Justice Kavanaugh’s first SCOTUS opinion may speak volumes on how he’ll decide the next big employment case

Judge Brett Michael Kavanaugh

U.S. Court of Appeals for the District of Columbia Circuit [Public domain], via Wikimedia Commons

Yesterday, Supreme Court Justice Brett Kavanaugh delivered the opinion for a unanimous Supreme Court in a case called Henry Schein, Inc. v. Archer & White Sales, Inc.  Although the Court’s decision has nothing to do with employment law — it’s a case about antitrust issues and arbitration — there’s a little something from Justice Kavanaugh’s that may be more than a little something.

At least as it relates to a big employment case that could be coming down Supreme Court Boulevard in 2019.

Here’s the money shot from page nine of this ten-page opinion, with my emphasis on the underlined passage:

In cases like this, as Archer and White seesit, the arbitrator will inevitably conclude that the dispute is not arbitrable and then send the case back to the district court. So why waste the time and money? The short answer is that the Act contains no “wholly groundless” exception, and we may not engraft our own exceptions onto the statutory text.

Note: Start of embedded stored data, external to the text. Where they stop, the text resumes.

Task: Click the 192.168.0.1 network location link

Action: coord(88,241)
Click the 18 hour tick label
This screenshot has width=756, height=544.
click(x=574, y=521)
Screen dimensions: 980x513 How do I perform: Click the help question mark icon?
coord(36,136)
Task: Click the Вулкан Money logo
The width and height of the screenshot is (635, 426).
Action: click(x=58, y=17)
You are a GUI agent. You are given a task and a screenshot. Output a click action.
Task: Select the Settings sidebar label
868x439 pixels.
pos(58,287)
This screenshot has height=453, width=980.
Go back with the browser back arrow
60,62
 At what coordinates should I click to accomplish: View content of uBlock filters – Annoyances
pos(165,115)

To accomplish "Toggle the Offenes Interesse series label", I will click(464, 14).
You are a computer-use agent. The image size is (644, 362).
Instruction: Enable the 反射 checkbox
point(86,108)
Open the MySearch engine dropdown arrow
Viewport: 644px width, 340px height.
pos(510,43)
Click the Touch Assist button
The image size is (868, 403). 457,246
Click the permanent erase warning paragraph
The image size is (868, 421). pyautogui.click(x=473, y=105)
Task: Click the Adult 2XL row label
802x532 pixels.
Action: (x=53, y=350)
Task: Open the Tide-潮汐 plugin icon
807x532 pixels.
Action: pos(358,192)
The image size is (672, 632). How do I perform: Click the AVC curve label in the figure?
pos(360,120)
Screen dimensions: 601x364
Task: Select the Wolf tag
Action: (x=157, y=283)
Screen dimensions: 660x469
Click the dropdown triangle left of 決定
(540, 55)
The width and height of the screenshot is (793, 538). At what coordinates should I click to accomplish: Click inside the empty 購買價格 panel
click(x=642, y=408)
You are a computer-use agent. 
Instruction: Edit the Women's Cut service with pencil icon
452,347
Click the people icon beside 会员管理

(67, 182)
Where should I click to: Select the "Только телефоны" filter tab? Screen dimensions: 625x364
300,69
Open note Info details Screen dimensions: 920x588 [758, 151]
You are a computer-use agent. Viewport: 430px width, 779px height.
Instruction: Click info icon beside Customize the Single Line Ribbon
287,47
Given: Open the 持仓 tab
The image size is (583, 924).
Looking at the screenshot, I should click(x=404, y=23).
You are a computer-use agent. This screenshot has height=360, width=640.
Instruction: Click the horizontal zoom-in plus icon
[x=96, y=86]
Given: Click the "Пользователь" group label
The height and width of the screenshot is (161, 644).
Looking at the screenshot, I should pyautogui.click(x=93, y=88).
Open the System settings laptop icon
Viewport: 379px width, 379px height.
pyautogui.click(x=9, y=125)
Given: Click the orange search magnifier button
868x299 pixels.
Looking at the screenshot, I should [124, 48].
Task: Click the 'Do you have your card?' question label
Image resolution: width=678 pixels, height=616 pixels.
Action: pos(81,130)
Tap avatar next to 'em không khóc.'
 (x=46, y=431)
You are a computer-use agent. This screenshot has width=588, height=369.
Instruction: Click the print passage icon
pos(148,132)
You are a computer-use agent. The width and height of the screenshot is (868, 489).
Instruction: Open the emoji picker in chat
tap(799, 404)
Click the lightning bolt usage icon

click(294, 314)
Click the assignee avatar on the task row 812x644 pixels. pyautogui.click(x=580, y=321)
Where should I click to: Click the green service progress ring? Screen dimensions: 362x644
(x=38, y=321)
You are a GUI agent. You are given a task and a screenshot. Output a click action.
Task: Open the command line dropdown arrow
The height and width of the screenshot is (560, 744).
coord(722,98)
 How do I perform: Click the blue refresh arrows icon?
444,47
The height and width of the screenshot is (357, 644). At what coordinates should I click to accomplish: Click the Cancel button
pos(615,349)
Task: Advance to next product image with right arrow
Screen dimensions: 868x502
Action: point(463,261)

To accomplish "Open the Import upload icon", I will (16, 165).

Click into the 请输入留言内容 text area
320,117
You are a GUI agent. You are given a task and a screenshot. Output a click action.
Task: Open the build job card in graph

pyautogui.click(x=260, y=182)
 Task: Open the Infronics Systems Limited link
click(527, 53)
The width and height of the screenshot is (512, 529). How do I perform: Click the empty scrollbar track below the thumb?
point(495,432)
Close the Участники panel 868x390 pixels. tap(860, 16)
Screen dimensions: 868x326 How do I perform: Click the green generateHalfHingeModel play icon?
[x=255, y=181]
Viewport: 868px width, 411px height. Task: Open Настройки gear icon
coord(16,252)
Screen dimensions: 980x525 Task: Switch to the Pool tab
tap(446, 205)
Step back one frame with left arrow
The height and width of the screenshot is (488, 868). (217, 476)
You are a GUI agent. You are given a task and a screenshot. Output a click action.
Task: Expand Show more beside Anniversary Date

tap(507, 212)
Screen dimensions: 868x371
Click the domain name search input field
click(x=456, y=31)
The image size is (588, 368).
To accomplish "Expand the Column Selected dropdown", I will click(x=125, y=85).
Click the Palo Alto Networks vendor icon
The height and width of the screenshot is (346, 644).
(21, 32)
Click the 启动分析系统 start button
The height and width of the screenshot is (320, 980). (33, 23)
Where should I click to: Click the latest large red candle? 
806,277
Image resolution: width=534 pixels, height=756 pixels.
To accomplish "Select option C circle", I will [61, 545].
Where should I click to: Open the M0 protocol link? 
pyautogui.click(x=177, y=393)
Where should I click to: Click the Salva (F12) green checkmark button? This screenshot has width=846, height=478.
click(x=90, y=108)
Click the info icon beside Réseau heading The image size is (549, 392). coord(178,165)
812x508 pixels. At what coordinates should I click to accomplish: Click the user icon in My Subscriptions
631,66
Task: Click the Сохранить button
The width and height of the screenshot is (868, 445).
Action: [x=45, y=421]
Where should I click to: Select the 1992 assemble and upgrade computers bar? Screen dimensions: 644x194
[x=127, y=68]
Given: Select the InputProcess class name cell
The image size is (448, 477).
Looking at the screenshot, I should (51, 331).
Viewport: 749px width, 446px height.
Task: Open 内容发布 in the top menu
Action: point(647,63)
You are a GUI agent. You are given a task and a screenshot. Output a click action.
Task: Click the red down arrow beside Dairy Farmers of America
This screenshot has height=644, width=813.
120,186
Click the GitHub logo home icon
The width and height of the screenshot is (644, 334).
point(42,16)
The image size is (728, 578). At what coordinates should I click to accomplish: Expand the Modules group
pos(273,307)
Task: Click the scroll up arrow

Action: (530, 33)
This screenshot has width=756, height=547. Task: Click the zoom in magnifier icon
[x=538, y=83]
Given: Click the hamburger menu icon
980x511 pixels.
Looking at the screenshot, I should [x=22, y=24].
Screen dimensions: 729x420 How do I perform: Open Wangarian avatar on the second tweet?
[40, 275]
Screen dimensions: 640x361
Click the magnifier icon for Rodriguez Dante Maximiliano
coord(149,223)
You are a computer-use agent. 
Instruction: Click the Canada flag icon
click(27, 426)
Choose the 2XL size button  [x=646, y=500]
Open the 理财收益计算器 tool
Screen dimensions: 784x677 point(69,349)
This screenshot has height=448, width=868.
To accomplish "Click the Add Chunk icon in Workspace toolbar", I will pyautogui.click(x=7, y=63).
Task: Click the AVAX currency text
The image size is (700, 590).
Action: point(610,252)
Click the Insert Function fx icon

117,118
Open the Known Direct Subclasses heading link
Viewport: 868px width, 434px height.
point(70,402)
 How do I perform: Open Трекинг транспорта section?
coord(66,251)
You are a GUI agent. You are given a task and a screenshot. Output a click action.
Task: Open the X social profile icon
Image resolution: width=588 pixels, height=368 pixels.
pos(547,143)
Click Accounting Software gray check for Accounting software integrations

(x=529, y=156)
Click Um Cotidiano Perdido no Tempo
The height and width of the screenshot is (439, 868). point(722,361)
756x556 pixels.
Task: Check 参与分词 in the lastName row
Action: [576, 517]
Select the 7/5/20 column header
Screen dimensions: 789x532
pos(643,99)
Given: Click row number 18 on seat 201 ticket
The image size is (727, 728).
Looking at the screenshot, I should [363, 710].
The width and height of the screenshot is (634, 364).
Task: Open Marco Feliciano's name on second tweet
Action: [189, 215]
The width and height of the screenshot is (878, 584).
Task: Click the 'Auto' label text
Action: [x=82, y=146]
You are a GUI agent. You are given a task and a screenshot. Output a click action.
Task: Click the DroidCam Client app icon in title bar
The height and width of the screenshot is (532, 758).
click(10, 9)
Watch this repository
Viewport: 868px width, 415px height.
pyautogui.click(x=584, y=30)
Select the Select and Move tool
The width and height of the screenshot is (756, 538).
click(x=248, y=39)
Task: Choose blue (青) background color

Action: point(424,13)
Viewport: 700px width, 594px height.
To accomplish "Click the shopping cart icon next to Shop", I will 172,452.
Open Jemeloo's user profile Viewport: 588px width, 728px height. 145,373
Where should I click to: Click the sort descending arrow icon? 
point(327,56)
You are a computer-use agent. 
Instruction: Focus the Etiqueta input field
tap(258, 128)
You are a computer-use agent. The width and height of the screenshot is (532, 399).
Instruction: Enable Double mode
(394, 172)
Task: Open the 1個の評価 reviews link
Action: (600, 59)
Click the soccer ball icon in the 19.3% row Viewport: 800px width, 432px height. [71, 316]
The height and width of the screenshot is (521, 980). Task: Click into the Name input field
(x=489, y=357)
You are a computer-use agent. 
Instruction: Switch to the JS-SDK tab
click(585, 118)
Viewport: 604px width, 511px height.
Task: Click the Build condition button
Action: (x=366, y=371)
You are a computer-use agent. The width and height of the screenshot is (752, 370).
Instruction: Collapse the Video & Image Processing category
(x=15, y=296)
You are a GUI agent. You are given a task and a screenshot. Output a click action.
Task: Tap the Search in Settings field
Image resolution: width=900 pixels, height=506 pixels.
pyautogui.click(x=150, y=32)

There are a series of related employment cases that the Supreme Court is currently considering for review.  In this one and this one, the issue is “[w]hether the prohibition in Title VII of the Civil Rights Act of 1964, 42 U.S.C. § 2000e-2(a)(1), against employment discrimination ‘because of . . . sex’ encompasses discrimination based on an individual’s sexual orientation. In this one, the issue is “[w]hether the word ‘sex’ in Title VII’s prohibition on discrimination ‘because of . . . sex,’ 42 U.S.C. § 2000e-2(a)(1), meant ‘gender identity’ and included ‘transgender status’ when Congress enacted Title VII in 1964.

We may know as soon as January 11, which, if any, of these cases the Supreme Court will accept.

We may not engraft our own exceptions onto the statutory text.

What do you think a Supreme Court justice who uses those words would have to say about a federal statute that explicitly prohibits employment discrimination “because of . . . sex,” but is silent about discrimination because of sexual orientation or gender identity?